Он посмотрел на дно траншеи. Там, между жердей настила, выступала черная вода.
— Настил повыше надо бы, — сказал он.
— Выше немец не велит, товарищ полковник. Окоп мелковат будет. Позабудешься, выпрямишься ненароком, встанешь во весь рост — он тебя и чикнет в голову. Снайперы у них — что надо! Глядите, как бойницы-то пощепали.
— Вижу. Настил, стало быть, поднять нельзя. Значит, выход один...
— Один, товарищ полковник!
— Какой же вы считаете?
— Такой же, как и вы, небось, — пехотинец с усмешкой махнул рукой в сторону противника. — Туда вон выход. Вперед, на горку. Там сухо.
— Правильно, — рассмеялся Буранов. — Так тому и быть.
— А туда, вишь ты, немец не пускает. Два раза ходили на эту высоту, а все она — у немца.
— Знаю, — сказал Буранов. — А почему так? Что вы об этом думаете?

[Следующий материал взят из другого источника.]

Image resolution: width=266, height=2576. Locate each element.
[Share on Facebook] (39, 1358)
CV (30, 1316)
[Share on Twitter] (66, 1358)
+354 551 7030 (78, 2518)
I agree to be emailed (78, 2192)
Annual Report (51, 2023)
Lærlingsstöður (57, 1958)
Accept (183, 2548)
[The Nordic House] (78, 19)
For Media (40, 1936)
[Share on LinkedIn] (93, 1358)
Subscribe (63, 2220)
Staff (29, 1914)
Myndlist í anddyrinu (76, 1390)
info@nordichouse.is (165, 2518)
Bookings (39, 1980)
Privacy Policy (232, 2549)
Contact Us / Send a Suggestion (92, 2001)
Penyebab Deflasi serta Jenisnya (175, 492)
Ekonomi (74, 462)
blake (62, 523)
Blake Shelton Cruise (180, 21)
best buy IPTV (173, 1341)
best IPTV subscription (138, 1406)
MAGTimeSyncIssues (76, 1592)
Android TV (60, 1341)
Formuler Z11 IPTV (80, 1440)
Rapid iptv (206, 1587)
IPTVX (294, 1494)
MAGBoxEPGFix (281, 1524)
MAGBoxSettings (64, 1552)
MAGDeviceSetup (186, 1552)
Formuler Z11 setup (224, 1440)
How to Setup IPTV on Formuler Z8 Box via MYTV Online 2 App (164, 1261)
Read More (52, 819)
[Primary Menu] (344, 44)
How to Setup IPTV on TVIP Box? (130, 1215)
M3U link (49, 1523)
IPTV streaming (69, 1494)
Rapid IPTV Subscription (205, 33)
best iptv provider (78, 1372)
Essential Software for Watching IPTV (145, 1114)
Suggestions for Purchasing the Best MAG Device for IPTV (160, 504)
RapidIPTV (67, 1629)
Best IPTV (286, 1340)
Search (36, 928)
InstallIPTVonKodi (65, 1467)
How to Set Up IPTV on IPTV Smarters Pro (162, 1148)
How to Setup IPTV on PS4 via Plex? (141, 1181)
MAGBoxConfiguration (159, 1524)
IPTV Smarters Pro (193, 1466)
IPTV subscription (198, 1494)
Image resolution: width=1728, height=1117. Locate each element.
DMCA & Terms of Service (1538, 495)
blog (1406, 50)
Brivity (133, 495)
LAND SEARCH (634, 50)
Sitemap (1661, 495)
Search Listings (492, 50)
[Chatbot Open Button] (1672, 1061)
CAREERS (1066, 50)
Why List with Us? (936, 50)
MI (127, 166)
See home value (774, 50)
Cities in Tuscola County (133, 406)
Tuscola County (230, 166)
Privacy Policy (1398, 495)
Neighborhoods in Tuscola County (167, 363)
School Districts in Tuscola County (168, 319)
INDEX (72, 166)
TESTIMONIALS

— Кто его знает? — отвечал солдат. — Все сделано было по порядку. Артиллерия наша поработала на совесть. Артподготовочка была что надо. И вспахали, и пробороновали. Все честь честью. Кажись, червяку там не уцелеть бы!.. А как пошли наши в атаку, так и полегли на том скате. Мало кто назад вернулся.
— А пришли все же назад?
— Было немного... Да какое там пришли — приползли, еле живы! Кое-кого санитары да сестры ночью вынесли оттуда.
— А из вас никто не участвовал в этой атаке?
— Бог миловал. Наша рота в резерве оставалась... Да если б мы туда ходили, разве теперь с вами беседовали бы? Вряд ли найдешь здесь хоть одного солдата из тех. В госпитале, может, найдешь, а здесь — нету.
— Ну а раненые что рассказывали?
— Да что же раненый рассказать может? Говорили, что шли вперед хорошо, без помехи, а потом вдруг началось уму непостижимо что такое. Пули со всех сторон хлещут, откуда бьют — не поймешь. Повалились все наземь, да так уже и не вставали больше. Вот оно какое происшествие!
— Солдаты говорили, значит, что со всех сторон немец бил?
— Говорили этак-то... Только разве это возможно, товарищ полковник? Так не бывает. Это от расстройства чувств человек воображает. Помолчи, Шалфей! Разговор серьезный.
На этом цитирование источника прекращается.